→ **Instructions for the task**:
Retype, without pictures, the line holding "Select the abc text tool" and each line below it through the final line.

START Supplied data

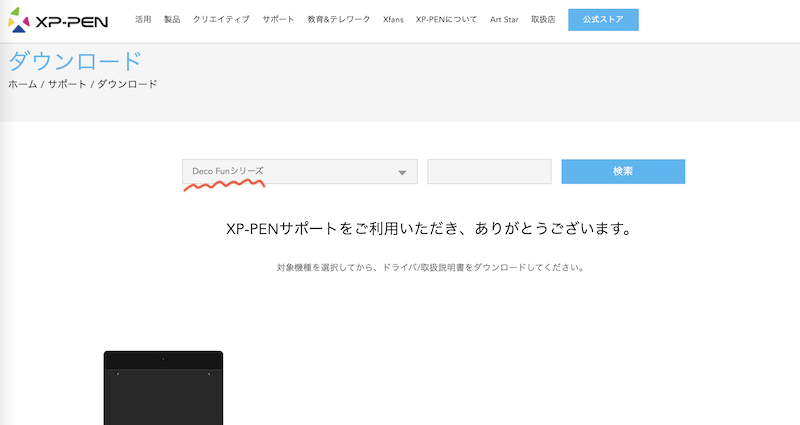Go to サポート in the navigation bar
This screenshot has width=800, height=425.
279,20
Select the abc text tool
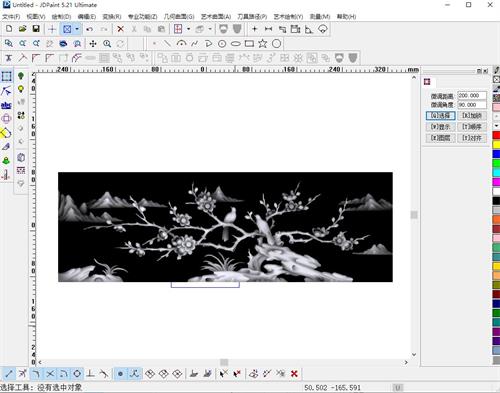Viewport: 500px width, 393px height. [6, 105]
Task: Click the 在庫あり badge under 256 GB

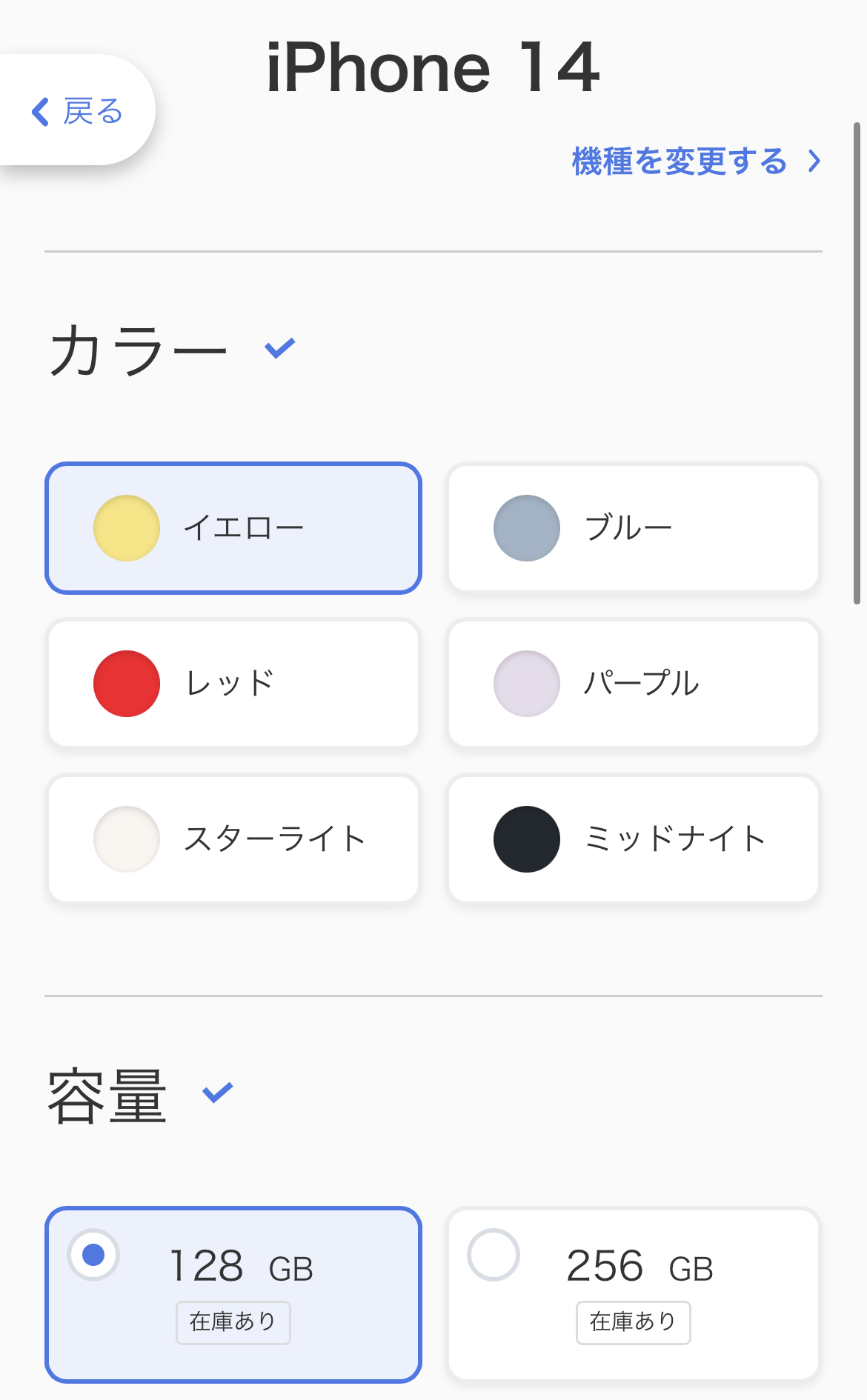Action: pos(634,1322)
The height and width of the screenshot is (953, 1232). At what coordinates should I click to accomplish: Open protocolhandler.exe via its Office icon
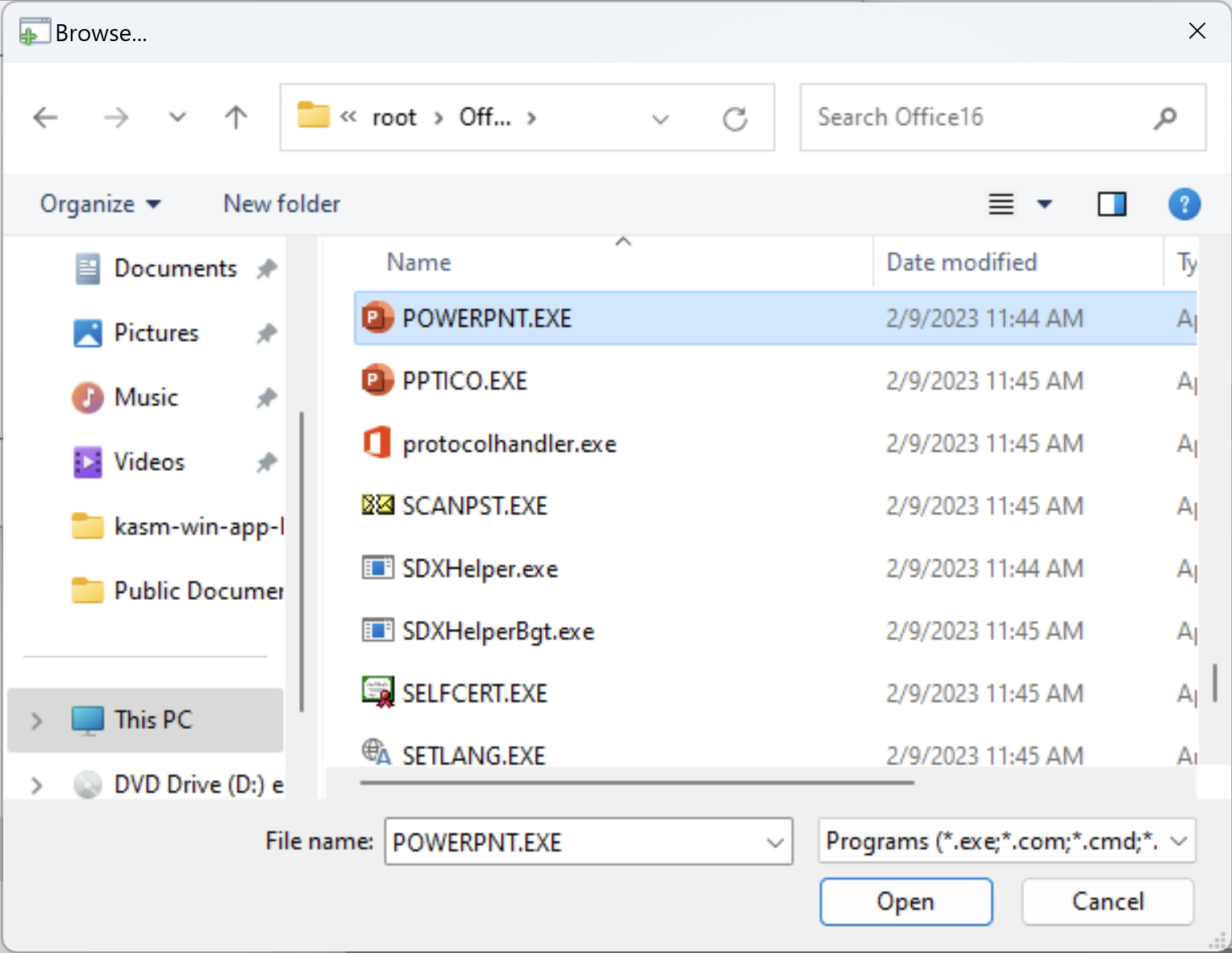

END Supplied data

→ **Solution to the problem**:
Select the abc text tool
Viewport: 500px width, 393px height. [6, 105]
Task: Click the 在庫あり badge under 256 GB

Action: pos(634,1322)
The height and width of the screenshot is (953, 1232). At what coordinates should I click to accomplish: Open protocolhandler.exe via its Office icon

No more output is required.